There have been numerous studies that have compared the various surgical fixation techniques for humeral shaft fractures. In direct comparison studies, MIPO compares favorably with ORIF (open reduction internal fixation) and IMN. MIPO also carries a high union rate with decreased risk of iatrogenic radial nerve injury compared with ORIF and IMN. MIPO plating, with less triceps dissection and soft tissue disruption, can allow for early elbow motion and weight-bearing which is especially beneficial in the polytrauma scenario. This technique has also been shown to decrease operative time and blood loss when compared with ORIF. , While ORIF aims for rigid fixation and primary bone healing, the goal of MIPO fixation is relative stability and secondary bone healing with a long plate “working length.” It utilizes intact soft-tissue envelopes and indirect reduction techniques to achieve acceptable alignment, minimizing disruption of developing callus and periosteal vascularization. This technique is similar to the goals of an IMN technique but avoids the shoulder complications (rotator cuff injury, shoulder pain, etc.) seen in humeral nailing.

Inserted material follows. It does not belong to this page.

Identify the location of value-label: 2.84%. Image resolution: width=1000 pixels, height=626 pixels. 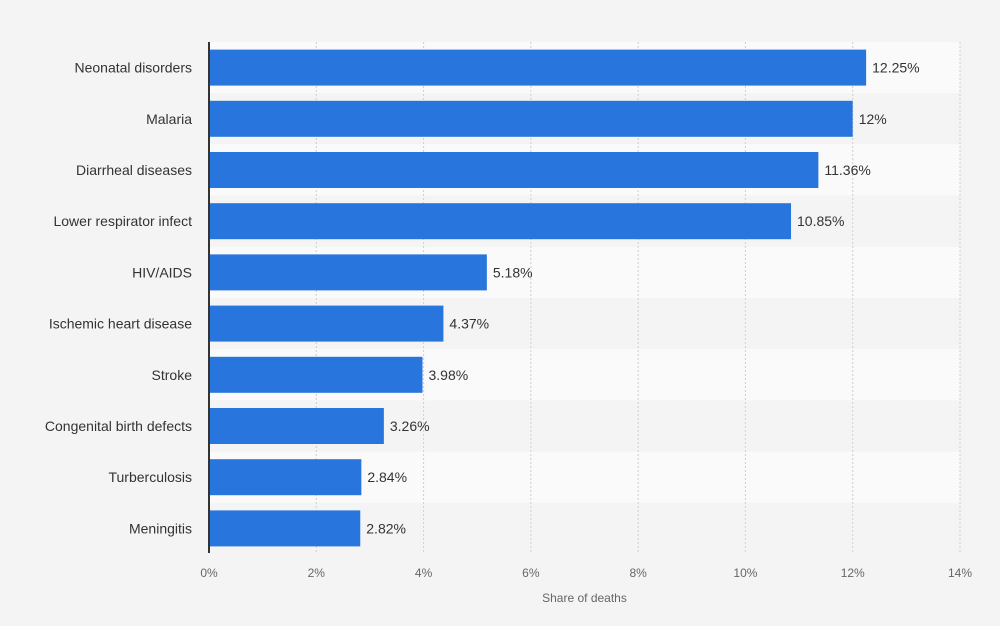
(387, 477).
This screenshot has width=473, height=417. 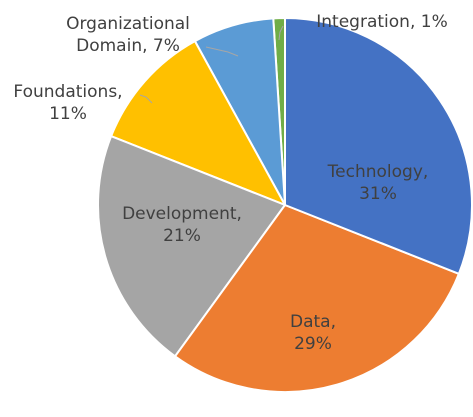 What do you see at coordinates (68, 103) in the screenshot?
I see `data-label: Foundations, 11%` at bounding box center [68, 103].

There are specific indications and contraindications for MIPO. It is indicated for diaphyseal humeral shaft fractures ( Fig. 34.1A–B ) from the surgical neck of the humerus to 10–12 cm proximal to the distal articular surface. There is no role for MIPO plating with intra-articular fractures where an anatomic reduction is necessary. Contraindications include pathologic fractures, active infection, soft-tissue injuries that preclude appropriate incisions, vascular injury requiring exploration and repair, and radial nerve dysfunction. The latter two conditions require extensive exposure, thereby limiting the benefits of the minimally invasive technique. Radial nerve palsy in a blunt, closed, or gunshot wound injury does not absolutely preclude the MIPO technique, although once the decision has been made to operate, most upper extremity surgeons favor identifying and establishing the degree of nerve injury to predict and guide postoperative expectations and management.
A relative contraindication remains surgeon comfort and level of experience with this technique.